もちろん「地動説」について語ったのである。これを読んだ大阪の町人学者・山片蟠桃(やまがたばんとう)「地動説」を一般に説いたから、言うなれば、江漢は同じく「地動説」を普及した人間であると言うのが正しい。そして又その普及者たる役目は彼のみではないと言うことだ。「山片蟠桃と大阪の洋学2 」
如上の事からして、私は「地動説」云々の点では,江漢を余り評価するつもりはない。又、江漢がフランスのショメールの本から得た知識で、日本で初めて「銅版画」の製作に成功した事からして、「本邦銅版画の創始者」と自分から名乗ることにも、そんなに興味はない。
私が江漢に一番共鳴し、かつ感歎するのは、彼の人間観だ。彼は自筆「春波楼筆記(しゅんぱろうひっき)」なる随筆の中で、こう述べる。「上(かみ)、天子将軍より、下(しも)、士農工商・非人・乞食に至るまで、皆もって人間なり」
これは徳川幕政下、封建の世における発言としては、やはり大胆な思想と言わねばならぬ。因みに、この「春波楼筆記」は公に出版されたことはなく、おまけに自筆本は大正時代に消失し、写本は行方不明という数奇な運命にあった本だが、今は吉川弘文館が出した全100巻余の「日本随筆大成」で読む事が出来る。夏目漱石はこの本が好きで、正岡子規に手紙で、自分が言いたいことを、江漢が既に言っている、と言った感想を述べている。
は又、「無言道人筆記(むごんどうじんひっき)」なる本の中でも、「喰うてひる、つるんで迷う世界虫、上天子より下乞食まで」と、まことにあたり前ながら、痛烈なことを言っている。ひる=屁をたれる、つるむ=sexであることは言うまでもない。只、今当たり前ながらと言ったが、発信している時代が時代なのである。序でに言えば、この「人は皆平等」の思想も、やはり又江漢のオリジナルのものではない。「解体新書」を残した、蘭学者・杉田玄白も晩年に書いた「形影夜話(けいえいやわ)」なる覚え書めいたものの中で、「古(いにしえ)も今も、何処の国にても、人間というものは、上天子より、下万民に至るままで、男女の外別種なし」と言っている。ここにも、人間平等の意識を持った人がいた訳だ。

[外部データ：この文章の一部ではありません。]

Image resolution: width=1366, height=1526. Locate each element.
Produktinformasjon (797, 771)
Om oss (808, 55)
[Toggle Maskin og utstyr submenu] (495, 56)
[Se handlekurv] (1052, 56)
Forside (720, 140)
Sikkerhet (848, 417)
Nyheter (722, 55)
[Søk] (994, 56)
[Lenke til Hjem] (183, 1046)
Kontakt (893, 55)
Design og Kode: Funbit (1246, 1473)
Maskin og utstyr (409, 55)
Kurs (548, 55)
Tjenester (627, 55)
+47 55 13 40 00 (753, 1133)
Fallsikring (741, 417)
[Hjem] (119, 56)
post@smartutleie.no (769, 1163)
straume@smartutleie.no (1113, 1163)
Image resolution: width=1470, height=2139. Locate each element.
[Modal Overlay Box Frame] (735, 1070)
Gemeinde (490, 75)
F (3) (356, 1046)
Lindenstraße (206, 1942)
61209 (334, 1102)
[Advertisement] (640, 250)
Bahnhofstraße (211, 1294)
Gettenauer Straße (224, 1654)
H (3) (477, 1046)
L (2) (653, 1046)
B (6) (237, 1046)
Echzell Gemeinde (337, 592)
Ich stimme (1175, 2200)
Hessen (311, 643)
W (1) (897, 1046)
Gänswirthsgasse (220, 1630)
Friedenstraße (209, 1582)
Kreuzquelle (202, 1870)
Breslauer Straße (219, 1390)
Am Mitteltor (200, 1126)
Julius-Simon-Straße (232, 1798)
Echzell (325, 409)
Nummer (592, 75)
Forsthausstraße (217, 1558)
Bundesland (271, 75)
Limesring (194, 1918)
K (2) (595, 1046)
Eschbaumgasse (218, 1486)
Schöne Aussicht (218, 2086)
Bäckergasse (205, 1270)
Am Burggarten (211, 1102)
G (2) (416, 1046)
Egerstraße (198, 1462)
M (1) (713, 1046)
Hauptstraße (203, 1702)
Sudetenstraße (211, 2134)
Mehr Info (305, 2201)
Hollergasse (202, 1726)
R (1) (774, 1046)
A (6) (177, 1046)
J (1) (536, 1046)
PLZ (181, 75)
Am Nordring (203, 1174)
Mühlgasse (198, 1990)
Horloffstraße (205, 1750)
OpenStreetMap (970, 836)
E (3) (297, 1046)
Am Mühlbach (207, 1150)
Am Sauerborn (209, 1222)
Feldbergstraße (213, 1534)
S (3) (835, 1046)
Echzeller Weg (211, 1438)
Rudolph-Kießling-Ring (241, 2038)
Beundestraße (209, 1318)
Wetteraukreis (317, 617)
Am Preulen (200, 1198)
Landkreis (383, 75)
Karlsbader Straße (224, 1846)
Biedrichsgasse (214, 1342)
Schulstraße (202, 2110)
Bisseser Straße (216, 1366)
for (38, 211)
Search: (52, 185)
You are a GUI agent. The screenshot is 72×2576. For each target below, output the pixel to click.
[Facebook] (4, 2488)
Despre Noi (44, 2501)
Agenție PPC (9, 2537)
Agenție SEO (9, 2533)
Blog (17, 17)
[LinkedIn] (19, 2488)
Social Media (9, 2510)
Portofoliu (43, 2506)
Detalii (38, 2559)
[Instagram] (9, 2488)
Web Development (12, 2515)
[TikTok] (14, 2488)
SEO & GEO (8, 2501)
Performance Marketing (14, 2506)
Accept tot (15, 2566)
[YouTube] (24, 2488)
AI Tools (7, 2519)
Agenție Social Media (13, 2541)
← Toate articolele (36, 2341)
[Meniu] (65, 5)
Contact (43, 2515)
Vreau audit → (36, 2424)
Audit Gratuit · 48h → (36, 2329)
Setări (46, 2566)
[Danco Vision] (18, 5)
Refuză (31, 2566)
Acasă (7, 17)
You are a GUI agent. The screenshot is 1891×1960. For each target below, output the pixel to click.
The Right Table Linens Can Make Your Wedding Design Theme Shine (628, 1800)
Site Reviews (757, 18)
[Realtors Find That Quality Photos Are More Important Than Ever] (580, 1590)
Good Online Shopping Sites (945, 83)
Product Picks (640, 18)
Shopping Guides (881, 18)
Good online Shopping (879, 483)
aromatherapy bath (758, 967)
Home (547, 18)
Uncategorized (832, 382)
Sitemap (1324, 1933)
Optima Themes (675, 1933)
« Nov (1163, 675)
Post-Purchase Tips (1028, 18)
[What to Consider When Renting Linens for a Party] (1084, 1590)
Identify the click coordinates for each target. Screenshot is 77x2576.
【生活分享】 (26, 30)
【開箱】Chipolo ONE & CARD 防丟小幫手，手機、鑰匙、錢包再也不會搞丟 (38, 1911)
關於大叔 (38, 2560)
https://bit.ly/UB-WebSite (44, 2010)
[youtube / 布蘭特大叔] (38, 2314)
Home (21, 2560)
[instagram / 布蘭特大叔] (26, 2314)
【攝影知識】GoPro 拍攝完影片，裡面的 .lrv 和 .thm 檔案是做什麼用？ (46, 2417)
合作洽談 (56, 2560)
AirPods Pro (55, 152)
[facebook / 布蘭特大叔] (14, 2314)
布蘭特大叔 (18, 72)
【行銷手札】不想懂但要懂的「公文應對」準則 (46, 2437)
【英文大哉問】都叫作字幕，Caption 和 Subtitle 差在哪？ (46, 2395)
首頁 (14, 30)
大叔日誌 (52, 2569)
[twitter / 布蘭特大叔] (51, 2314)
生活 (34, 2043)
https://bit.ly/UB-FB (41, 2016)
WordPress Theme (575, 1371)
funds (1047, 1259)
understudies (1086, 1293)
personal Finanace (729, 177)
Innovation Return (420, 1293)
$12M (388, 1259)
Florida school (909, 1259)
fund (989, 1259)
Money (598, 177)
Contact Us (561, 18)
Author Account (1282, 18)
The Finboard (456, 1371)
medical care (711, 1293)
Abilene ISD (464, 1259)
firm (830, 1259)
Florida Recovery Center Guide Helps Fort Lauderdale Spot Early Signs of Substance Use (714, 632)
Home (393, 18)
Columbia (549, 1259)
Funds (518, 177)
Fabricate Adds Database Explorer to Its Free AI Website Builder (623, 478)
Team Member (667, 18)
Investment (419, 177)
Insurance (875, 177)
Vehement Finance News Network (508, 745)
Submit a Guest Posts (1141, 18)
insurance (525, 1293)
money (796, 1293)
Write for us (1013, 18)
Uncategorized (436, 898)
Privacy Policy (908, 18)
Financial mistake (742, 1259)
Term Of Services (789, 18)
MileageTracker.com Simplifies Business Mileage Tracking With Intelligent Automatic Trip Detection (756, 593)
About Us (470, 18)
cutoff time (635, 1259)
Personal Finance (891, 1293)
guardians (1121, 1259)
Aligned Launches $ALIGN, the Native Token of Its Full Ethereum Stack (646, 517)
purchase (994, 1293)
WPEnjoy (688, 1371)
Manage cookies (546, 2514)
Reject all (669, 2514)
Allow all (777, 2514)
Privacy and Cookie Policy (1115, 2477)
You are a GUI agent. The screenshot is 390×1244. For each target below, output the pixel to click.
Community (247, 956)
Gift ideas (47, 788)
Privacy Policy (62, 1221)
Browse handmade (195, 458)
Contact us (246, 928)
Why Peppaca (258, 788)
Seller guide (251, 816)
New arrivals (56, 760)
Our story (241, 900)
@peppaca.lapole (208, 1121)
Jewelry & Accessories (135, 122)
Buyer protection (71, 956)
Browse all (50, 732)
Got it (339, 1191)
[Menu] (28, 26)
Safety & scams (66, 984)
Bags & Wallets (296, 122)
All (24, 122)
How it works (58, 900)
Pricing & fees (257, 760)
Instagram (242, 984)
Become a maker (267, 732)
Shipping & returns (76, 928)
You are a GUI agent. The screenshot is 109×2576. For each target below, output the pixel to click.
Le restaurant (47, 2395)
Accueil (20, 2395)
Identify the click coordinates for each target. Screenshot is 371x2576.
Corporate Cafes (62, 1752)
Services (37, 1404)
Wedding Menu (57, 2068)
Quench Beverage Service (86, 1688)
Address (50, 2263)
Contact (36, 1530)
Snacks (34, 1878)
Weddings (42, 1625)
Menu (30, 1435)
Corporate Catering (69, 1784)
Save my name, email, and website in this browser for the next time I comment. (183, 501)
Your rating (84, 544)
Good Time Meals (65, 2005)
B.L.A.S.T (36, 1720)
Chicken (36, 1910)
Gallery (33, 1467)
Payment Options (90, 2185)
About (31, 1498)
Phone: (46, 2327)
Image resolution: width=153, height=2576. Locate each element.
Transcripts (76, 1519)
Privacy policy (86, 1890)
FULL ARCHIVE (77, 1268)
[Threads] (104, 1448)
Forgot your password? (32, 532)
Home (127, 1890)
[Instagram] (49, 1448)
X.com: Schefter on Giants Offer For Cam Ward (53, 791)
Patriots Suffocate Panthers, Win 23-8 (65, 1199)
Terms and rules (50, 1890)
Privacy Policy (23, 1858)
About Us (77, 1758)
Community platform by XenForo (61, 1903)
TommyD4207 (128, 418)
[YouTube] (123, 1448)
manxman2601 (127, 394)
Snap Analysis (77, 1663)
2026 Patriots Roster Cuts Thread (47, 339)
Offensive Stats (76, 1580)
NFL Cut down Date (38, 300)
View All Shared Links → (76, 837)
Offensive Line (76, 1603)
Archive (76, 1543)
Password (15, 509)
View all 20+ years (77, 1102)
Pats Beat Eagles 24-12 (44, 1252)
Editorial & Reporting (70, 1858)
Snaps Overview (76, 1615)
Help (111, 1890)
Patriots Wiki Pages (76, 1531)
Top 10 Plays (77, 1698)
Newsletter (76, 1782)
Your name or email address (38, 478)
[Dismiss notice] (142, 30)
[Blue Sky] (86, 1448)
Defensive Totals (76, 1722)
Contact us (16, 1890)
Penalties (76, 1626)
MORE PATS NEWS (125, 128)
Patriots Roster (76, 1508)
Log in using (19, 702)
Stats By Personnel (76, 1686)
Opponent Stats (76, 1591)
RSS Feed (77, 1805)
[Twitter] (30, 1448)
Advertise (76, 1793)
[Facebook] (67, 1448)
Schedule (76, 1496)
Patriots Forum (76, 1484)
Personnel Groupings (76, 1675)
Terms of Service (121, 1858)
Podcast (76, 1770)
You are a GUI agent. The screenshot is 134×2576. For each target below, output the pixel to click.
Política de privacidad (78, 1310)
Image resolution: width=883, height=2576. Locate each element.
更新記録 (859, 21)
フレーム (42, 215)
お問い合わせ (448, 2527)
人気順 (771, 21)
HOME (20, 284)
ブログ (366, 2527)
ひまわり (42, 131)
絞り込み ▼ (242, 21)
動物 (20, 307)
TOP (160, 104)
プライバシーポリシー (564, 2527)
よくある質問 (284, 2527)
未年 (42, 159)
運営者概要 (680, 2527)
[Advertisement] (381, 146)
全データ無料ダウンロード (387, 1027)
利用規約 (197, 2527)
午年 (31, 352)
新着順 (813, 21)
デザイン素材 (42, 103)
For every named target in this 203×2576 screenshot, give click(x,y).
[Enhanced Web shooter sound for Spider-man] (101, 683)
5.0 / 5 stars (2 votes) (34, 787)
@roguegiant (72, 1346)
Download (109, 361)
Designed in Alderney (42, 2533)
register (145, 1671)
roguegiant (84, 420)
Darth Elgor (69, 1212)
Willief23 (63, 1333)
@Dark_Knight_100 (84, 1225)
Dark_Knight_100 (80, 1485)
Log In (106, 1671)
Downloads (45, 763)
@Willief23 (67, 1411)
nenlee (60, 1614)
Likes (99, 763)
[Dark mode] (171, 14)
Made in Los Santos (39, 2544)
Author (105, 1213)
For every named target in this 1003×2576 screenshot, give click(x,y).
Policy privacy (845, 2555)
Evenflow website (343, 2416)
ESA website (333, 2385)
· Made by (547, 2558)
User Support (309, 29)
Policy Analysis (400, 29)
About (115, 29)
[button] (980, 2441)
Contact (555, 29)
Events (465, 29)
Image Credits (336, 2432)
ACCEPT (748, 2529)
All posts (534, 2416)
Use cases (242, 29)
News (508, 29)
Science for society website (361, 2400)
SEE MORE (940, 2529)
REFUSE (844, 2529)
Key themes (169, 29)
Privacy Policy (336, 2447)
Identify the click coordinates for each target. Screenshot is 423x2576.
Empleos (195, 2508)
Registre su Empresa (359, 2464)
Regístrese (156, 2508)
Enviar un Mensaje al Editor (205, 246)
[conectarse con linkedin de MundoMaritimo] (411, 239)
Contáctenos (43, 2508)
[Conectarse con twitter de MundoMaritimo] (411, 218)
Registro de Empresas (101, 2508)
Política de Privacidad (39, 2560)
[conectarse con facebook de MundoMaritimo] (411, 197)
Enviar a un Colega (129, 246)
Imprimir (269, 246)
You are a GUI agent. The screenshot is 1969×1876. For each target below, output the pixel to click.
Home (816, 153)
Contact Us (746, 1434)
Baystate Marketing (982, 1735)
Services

事の序でに、山片蟠桃にもちょっと触れる。この人は升屋という商家の番頭だった。この人の経歴は長くなるから、要は大阪の町人だと覚えてくれればよし、として、この人が言うには、日本人が、天皇は天照大神の子孫だ、つまり、天皇は太陽であるから、天下の下国(ばんこく)を照らすことになる。だから外国人はこれを崇拝してしかるべき、なんて考えは愚の極みだ、云々となると、世に大東亜戦争と読んだ時代の「八紘一宇(はっこういちう )なんてものは、外国人には寝耳に水的な、しかも、チンプンカンプンなものなのだーと言うことだ。
因みに八紘とは天下、一宇とは一棟の家のことで足してつまりは天皇の下、世界中皆一家族言うこと。こりゃ無理だ。
さて、人間平等主義に話を戻すと、誰しもが連想するのは、かの福沢諭吉だろう。だって、何しろ「天は人の上に人を造らず...」との名言?を残しているからだ。しかし、この言よしとして、彼のこの思想は本物か?となれば、これがちと危ない。「福沢諭吉のアジアの認識3 」
と言うのは、福沢は、西洋にくらべて日本は「半開」の国であるとし、朝鮮、中国は「遅鈍(ちどん)」「野蛮(やばん)」と見なしていた。そして、朝鮮を指して曰く「〜抑々国は〜亜細亜州の小野蛮国にして、其の文明の有様は我が日本に及ばざること遠しと言うべし〜」と。
ところで、福沢が「学問のすすめ」の冒頭で述べた「天は人の上に人を造らず...」は実はアメリカの「独立宣言」の一説から借用したもので、福沢のオリジナルではない。借用はまあ佳しとして、良くないのは、こう述べた当の福沢が、「人の下に人を...』どころか、朝鮮人や中国人をどうも人間として見ていなかったのではないか、と言う点だ。
これについては、福沢の数々の著作の中から、福沢の朝鮮、中国、そしてアジア全体に対する差別的言動をえぐり出した安川寿之輔の本にまかせておこう。
先ず中国人に対して「朝鮮...チャンチャン〜皆殺しにするには造作もなきこと」「老大腐朽の支那国」「清兵...豚尾児、臆病」etc.
朝鮮人に対しては「朝鮮....人民は牛馬豚犬に異ならず」「朝鮮国は、、,四肢麻痺して自動の能力なき病人の如く」etc。 そして台湾に対しては「未開の蛮民...車夫馬丁の輩...」etc.
「 「征韓論」の系譜 4 」
そう言えば、私が室工大在職中、一番最初に来た中国人2人を「チャンコロ」と呼んで、問題を起こした学生課の男がいたっけな....。
司馬江漢をきっかけに、人間平等主義について思いをめぐらし、アジア全体から好感をもって迎えられるような人間が1人でも生まれてくれれば、話す甲斐もあると言うものだ。